• [ОТРЫВОК]:
──────────────────────────────

Мой отец пропал перед войной: ушел на работу, а домой не вернулся, и никто его больше не видел, Мама осталась с тремя детьми. В лагере мы пробыли почти всю оккупацию. Тогда мне было десять лет, моему брату Виктору — семь, а сестренке Олимпиаде — пять. Жили в большом бараке, вместе с другими семьями, спали вповалку.

Я не помню, чтобы мы играли в какие-то игры. Единственной «игрой» были прятки от охранников. Мы с приятелем много раз пролезали под колючей проволокой и убегали из лагеря. Конечно, бывало, что нас ловили и наказывали, но мы убегали снова. Тогда мы не знали страха смерти, и эти побеги были для нас сродни какому-то приключению.

Мы делили финнов на «хороших» и «плохих», и прекрасно знали, кому из них ни за что нельзя попадаться! Был в лагере охранник, который мог застрелить таких, как мы, беглецов. А другие просто ругались и даже не били. У нас была одна цель: раздобыть какой-нибудь еды. Мы часами толкались у солдатской столовой, случалось, рылись в объедках. Некоторые дети танцевали и пели для финнов — за это им иногда кидали какие-то куски.

Никогда не забуду, как один солдат протянул нам тарелку с макаронами, предварительно набросав туда окурков! Что заставило его издеваться над голодными детьми, ведь у него тоже наверняка была семья! Съели ли мы это макароны? Да. Для нас, мальчишек, голод оказался сильнее гордости. Тому, кто не пережил голода, не понять, какое это сильное и страшное чувство. Именно голод же стал причиной гибели моей сестренки. Она обожглась, пытаясь достать из кастрюли варившуюся чужую картошку, и ее ослабевший организм не справился с ожогами. А я в ту пору заболел тифом, и тоже лежал при смерти.

Какой-то финн, сжалившись, дал моей маме лекарства для меня, и я выжил, хотя находился на волосок от смерти. Первое, о чем я попросил мать: принести мне калиток! И она принесла две калитки — это было настоящее чудо! Тогда я не задавался вопросом, откуда она их взяла, и лишь позднее узнал, что мама отстригла и обменяла на муку, картошку и масло… свои длинные волосы! Она говорила, что верила в то, что я выживу, особенно после того, как увидела во сне жеребенка, скачущего по зеленому лугу.

──────────────────────────────

• [ИСХОДНЫЕ ДАННЫЕ]:
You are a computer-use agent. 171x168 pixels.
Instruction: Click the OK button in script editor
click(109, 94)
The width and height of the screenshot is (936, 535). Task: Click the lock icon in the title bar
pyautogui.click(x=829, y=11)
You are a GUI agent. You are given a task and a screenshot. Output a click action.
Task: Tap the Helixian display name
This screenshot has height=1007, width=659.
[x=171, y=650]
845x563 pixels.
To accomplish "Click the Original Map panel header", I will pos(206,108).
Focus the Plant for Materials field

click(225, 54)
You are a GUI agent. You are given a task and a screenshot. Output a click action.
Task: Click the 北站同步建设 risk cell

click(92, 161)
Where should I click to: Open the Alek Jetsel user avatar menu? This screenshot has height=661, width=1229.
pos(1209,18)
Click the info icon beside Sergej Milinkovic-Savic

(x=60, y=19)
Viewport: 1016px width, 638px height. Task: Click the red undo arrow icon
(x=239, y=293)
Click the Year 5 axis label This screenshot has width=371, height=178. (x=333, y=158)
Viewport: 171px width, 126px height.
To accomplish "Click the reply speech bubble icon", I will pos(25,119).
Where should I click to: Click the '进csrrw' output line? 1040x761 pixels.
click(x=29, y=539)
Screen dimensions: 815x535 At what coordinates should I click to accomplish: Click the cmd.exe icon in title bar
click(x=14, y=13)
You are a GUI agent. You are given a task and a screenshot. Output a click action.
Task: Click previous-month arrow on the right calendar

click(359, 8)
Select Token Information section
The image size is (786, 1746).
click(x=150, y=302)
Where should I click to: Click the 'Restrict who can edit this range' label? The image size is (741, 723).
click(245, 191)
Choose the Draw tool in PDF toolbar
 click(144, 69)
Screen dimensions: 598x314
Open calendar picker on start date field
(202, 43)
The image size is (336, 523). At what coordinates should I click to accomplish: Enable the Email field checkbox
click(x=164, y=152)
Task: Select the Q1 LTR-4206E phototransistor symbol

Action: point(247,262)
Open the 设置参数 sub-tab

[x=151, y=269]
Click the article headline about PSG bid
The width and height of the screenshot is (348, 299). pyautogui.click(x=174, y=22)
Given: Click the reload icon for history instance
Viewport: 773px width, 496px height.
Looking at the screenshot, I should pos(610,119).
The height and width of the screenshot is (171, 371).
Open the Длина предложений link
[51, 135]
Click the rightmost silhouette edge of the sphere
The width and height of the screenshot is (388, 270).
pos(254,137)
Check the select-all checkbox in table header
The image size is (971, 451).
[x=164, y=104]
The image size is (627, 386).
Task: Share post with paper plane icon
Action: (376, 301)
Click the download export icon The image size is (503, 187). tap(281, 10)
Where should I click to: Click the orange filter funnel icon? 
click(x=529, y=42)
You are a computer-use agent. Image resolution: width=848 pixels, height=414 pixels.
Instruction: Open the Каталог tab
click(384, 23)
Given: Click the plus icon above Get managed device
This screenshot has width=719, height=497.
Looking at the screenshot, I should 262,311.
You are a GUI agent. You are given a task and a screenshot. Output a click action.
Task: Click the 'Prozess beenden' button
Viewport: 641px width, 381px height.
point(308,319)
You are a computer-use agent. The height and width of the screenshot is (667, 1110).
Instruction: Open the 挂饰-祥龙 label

──────────────────────────────

• [РАБОЧЕЕ ЗАДАНИЕ 1]: Повторите дословно часть отрывка: начните со слов, где есть «Какой-то финн, сжалившись, дал», и остановитесь после слов «по зеленому лугу.».
• [РАБОЧЕЕ ЗАДАНИЕ 2]:
Ответьте по отрывку:
(а) Сколько лет было брату Виктору?
(б) Какой болезнью заболел рассказчик?
(в) На что мама обменяла свои волосы?

• [РЕЗУЛЬТАТ УПРАЖНЕНИЯ 1]:
Какой-то финн, сжалившись, дал моей маме лекарства для меня, и я выжил, хотя находился на волосок от смерти. Первое, о чем я попросил мать: принести мне калиток! И она принесла две калитки — это было настоящее чудо! Тогда я не задавался вопросом, откуда она их взяла, и лишь позднее узнал, что мама отстригла и обменяла на муку, картошку и масло… свои длинные волосы! Она говорила, что верила в то, что я выживу, особенно после того, как увидела во сне жеребенка, скачущего по зеленому лугу.

• [РЕЗУЛЬТАТ УПРАЖНЕНИЯ 2]:
(а) Семь.
(б) Тифом.
(в) На муку, картошку и масло.